Instructions to follow: Give back all the data below exactly as it is shown.
***** Information
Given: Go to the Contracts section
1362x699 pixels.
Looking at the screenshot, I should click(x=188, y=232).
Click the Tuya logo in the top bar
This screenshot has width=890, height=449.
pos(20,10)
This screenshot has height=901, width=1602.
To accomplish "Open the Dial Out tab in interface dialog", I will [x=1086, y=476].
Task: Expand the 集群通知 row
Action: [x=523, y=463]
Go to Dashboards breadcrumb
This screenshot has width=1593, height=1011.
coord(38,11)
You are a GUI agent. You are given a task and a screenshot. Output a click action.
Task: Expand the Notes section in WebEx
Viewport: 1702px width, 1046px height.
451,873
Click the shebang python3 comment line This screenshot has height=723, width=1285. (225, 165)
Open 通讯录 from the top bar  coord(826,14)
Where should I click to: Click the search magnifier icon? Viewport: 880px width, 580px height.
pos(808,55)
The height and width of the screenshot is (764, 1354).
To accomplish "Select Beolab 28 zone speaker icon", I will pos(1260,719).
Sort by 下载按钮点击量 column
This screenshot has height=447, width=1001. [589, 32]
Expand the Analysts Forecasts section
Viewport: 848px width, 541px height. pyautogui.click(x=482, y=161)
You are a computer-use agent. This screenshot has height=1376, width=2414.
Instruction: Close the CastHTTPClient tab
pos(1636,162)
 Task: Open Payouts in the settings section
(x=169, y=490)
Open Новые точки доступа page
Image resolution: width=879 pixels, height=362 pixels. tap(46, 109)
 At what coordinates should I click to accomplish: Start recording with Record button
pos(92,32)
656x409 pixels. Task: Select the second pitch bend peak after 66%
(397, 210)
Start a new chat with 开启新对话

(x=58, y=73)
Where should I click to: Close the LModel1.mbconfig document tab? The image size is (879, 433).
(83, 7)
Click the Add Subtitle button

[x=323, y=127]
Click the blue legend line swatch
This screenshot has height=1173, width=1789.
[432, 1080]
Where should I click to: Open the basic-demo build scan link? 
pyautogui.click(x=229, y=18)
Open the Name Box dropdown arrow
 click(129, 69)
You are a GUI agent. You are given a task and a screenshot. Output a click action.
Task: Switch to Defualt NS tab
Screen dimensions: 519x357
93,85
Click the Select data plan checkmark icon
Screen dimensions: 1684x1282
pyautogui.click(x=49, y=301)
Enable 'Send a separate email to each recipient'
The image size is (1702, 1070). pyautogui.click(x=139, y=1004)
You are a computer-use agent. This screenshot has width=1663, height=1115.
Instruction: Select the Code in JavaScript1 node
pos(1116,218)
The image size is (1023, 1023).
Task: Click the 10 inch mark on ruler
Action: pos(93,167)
**********
Output below:
Given: Go to the Contracts section
1362x699 pixels.
Looking at the screenshot, I should click(x=188, y=232).
Click the Tuya logo in the top bar
This screenshot has width=890, height=449.
pos(20,10)
This screenshot has height=901, width=1602.
To accomplish "Open the Dial Out tab in interface dialog", I will [x=1086, y=476].
Task: Expand the 集群通知 row
Action: [x=523, y=463]
Go to Dashboards breadcrumb
This screenshot has width=1593, height=1011.
coord(38,11)
You are a GUI agent. You are given a task and a screenshot. Output a click action.
Task: Expand the Notes section in WebEx
Viewport: 1702px width, 1046px height.
451,873
Click the shebang python3 comment line This screenshot has height=723, width=1285. (225, 165)
Open 通讯录 from the top bar  coord(826,14)
Where should I click to: Click the search magnifier icon? Viewport: 880px width, 580px height.
pos(808,55)
The height and width of the screenshot is (764, 1354).
To accomplish "Select Beolab 28 zone speaker icon", I will pos(1260,719).
Sort by 下载按钮点击量 column
This screenshot has height=447, width=1001. [589, 32]
Expand the Analysts Forecasts section
Viewport: 848px width, 541px height. pyautogui.click(x=482, y=161)
You are a computer-use agent. This screenshot has height=1376, width=2414.
Instruction: Close the CastHTTPClient tab
pos(1636,162)
 Task: Open Payouts in the settings section
(x=169, y=490)
Open Новые точки доступа page
Image resolution: width=879 pixels, height=362 pixels. tap(46, 109)
 At what coordinates should I click to accomplish: Start recording with Record button
pos(92,32)
656x409 pixels. Task: Select the second pitch bend peak after 66%
(397, 210)
Start a new chat with 开启新对话

(x=58, y=73)
Where should I click to: Close the LModel1.mbconfig document tab? The image size is (879, 433).
(83, 7)
Click the Add Subtitle button

[x=323, y=127]
Click the blue legend line swatch
This screenshot has height=1173, width=1789.
[432, 1080]
Where should I click to: Open the basic-demo build scan link? 
pyautogui.click(x=229, y=18)
Open the Name Box dropdown arrow
 click(129, 69)
You are a GUI agent. You are given a task and a screenshot. Output a click action.
Task: Switch to Defualt NS tab
Screen dimensions: 519x357
93,85
Click the Select data plan checkmark icon
Screen dimensions: 1684x1282
pyautogui.click(x=49, y=301)
Enable 'Send a separate email to each recipient'
The image size is (1702, 1070). pyautogui.click(x=139, y=1004)
You are a computer-use agent. This screenshot has width=1663, height=1115.
Instruction: Select the Code in JavaScript1 node
pos(1116,218)
The image size is (1023, 1023).
Task: Click the 10 inch mark on ruler
Action: pos(93,167)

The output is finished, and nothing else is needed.